This paper assesses a manufacturing process test-run. The process runs for 23 hours a day for three days straight and remains uninterrupted, except for the one hour maintenance that occurs at the end of each day. The main goal of this report is to identify when the process should be halted which can be done by creating control charts. Large deviations in these graphs will help determine whether or not the process has gotten unmanageable or out of control. The evaluation process is very important for a test run because the stability and quality can be monitored continuously.
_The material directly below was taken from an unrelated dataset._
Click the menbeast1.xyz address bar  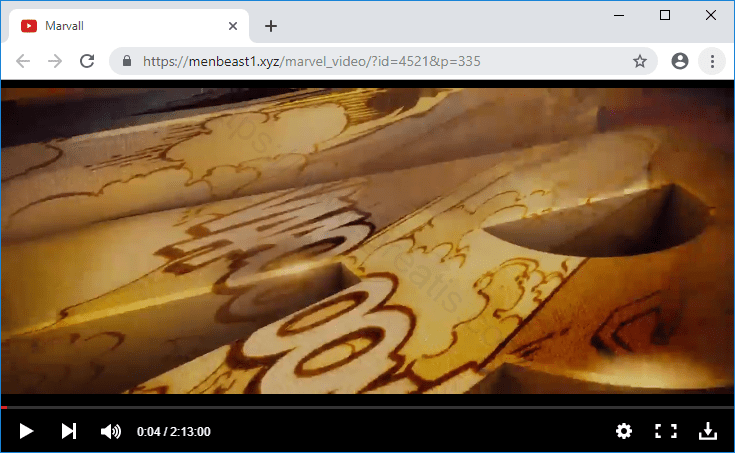click(380, 61)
For the manufacturing process, the known variables are the mean and standard deviation. \[\mu{}=25\] \[\sigma{}=1.75\]. The sample size that will be used is \[n=5\]
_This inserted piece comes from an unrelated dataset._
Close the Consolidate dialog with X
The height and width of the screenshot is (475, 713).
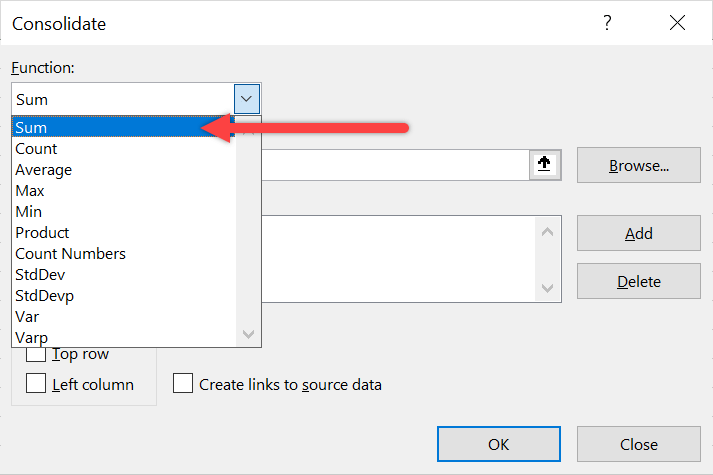(677, 23)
The standard deviation for the sampling distribution set of means is \(\sigma_{\bar{x}}=\) \(0.7826238\) which is found by dividing the standard deviation by the square root of the sample size.
The upper control limit is \[UCL = 27.3478714\]
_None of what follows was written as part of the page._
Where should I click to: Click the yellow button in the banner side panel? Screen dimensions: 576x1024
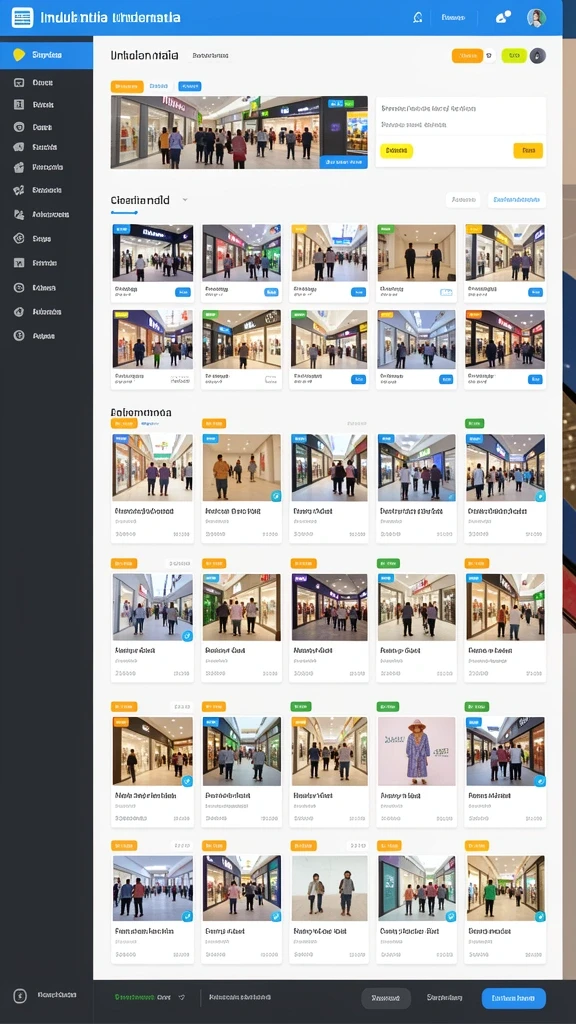pos(396,151)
This can be found by taking the mean and adding 3 times the sample standard deviation.
The lower control limit is \[LCL = 22.6521286\]
This can be found by taking the mean and subtracting 3 times the sample standard deviation.
According to the control chart for Day 1 and Nelson’s rules, the process should be halted at hour 9 because Rule 3 is violated. Rule 3 states four out of five consecutive points are on the same side of the center line and above one standard deviation or below one standard deviation from the sample mean.
According to the control chart for Day 2 and Nelson’s rules, the process should be halted at hour 4 because Rule 2 is violated. Rule 2 states two out of three consecutive points are on the same side of the center line and above 2 standard deviations or below 2 standard deviations from the sample mean.
According to the control chart for Day 3 and Nelson’s rules, the process should not be halted because no rules are violated. The process seems to be in control and manageable for it to continue. There are no unusual patterns at this point in time. Therefore, the process is stable.
Ximera. An Application of X-bar Charts to Manufacturing, ximera.osu.edu/qcstats/QC_stats/STAT_QC-0250/main.